Check each line of the entries for the string "Select". Report only how many lines have it.

Data –
=== Begin Enclosure ===

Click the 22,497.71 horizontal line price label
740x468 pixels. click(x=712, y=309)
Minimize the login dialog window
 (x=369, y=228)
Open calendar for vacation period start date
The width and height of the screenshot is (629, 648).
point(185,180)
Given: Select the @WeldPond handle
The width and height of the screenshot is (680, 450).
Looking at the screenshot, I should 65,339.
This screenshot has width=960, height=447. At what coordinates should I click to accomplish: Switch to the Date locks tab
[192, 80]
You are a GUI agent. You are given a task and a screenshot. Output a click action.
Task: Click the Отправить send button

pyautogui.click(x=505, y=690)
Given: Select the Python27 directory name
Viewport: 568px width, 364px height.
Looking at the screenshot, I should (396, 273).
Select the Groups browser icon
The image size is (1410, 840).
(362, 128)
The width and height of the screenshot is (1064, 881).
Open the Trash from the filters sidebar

=== End Enclosure ===

Your response –
3